Raspberry Pi Does Its Best Retro PC Impression

The Raspberry Pi is a popular choice if you’re looking to put together a simple emulation box — it’s relatively cheap, small enough to tuck into pretty much any entertainment center, and benefits from a large and vibrant development community. You can even get enclosures that will dress the Linux single-board computer up like a miniature version of your favorite retro console. But what about the old school PC gamers who want to relive their glory days in a palm-sized package?

Well, if you’ve got a 3D printer, [fantasticmrdavid] might have just the solution for you. This second iteration of his printable Raspberry Pi enclosure is designed to look like the 286 desktop that he had in his youth, complete with a functional “floppy drive” in the front that takes an SD card. With a 3.5 inch MPI3508 LCD up in the “monitor” and a copy of DOSBox on the SD card, you’re well on your way to booting up a copy of Windows 3.11 or building some contraptions in The Incredible Machine.

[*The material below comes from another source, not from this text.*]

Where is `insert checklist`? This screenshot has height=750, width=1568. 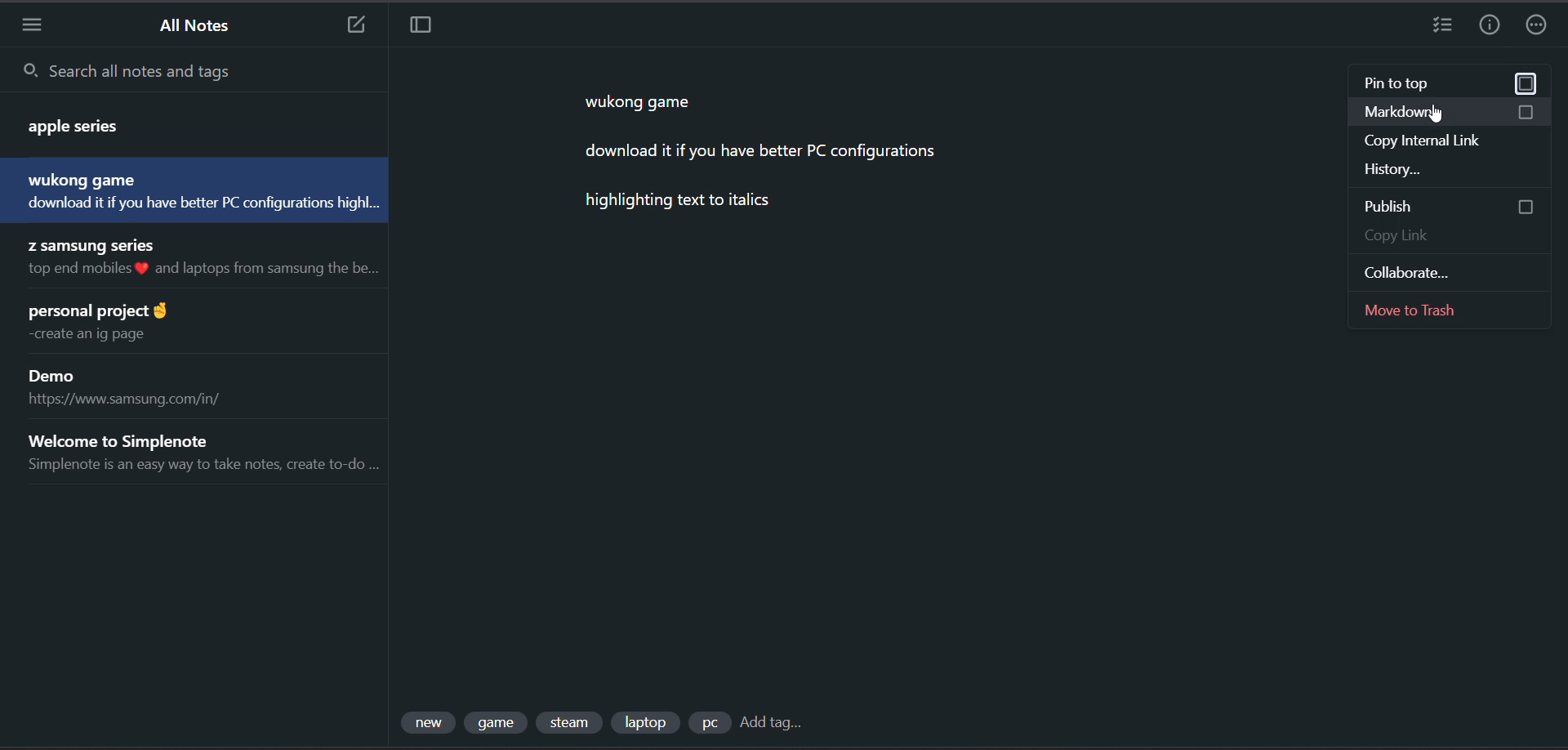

While the external aesthetics of the design are impeccable, we appreciate that [fantasticmrdavid] didn’t skimp on the internals. There’s mount points for dual 25 mm fans to keep the more powerful variants of the Raspberry Pi cool, and a speaker expansion board that plugs into the GPIO header to provide era-appropriate bloops and bleeps. The tiny details here really shine, like the fact that the face plates for the dual drives are designed as separate pieces so they can be printed in a different color than the main case.

If you’re not interested in the classics, don’t worry. We’ve seen the Raspberry Pi stand in foraa modern gaming PC, complete with the RGB LEDs you’d expect in a contemporary rig.

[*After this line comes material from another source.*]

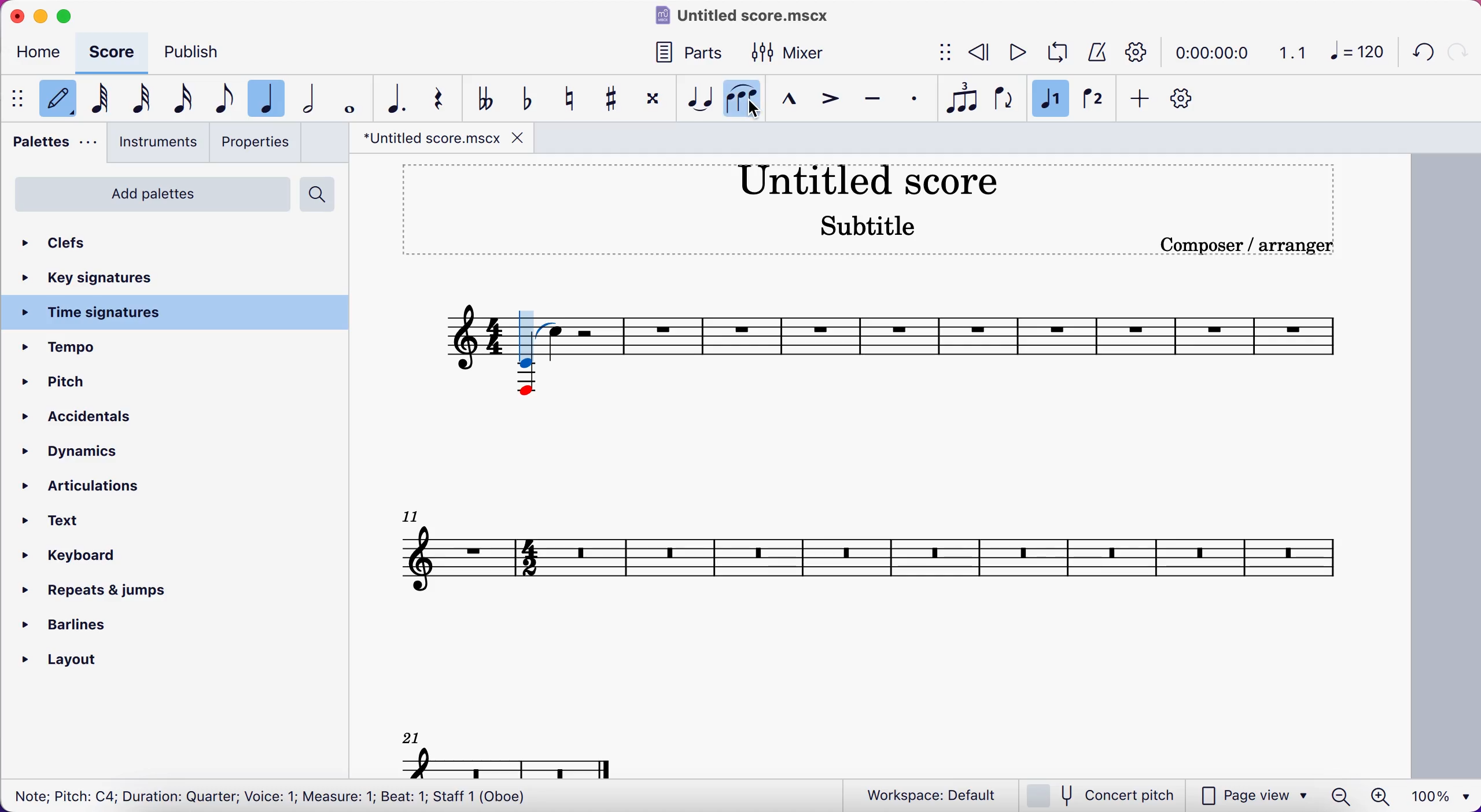  What do you see at coordinates (316, 192) in the screenshot?
I see `search palette` at bounding box center [316, 192].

12 thoughts on “Raspberry Pi Does Its Best Retro PC Impression

    1. In normal operation, you would definitely not want it on, as it slowed the machine down.

      As for why you’d use it, many games were written for the clock speeds of the original PCs, and would run unplayably fast on newer systems.

        1. The 7-segment displays just toggled between settings, based on the button position. They didn’t read the mobo / cpu at all. There were jumper blocks on the rear in a T layout to set each segment as on for button position = In/Out/Both. My job interview for scratch building 386 PCs was to set one up (even though pointless on 386 pcs, they were still on the cheap-ass cases we had)

  1. “With a 3.5 inch MPI3508 LCD up in the “monitor” and a copy of DOSBox on the SD card, you’re well on your way to booting up a copy of Windows 3.11 or building some contraptions in The Incredible Machine.”

    There’s a 320×200 256col driver in Windows 3.0a MME.
    It works with Windows 3.1, too.
    Might be useful on such a tiny screen.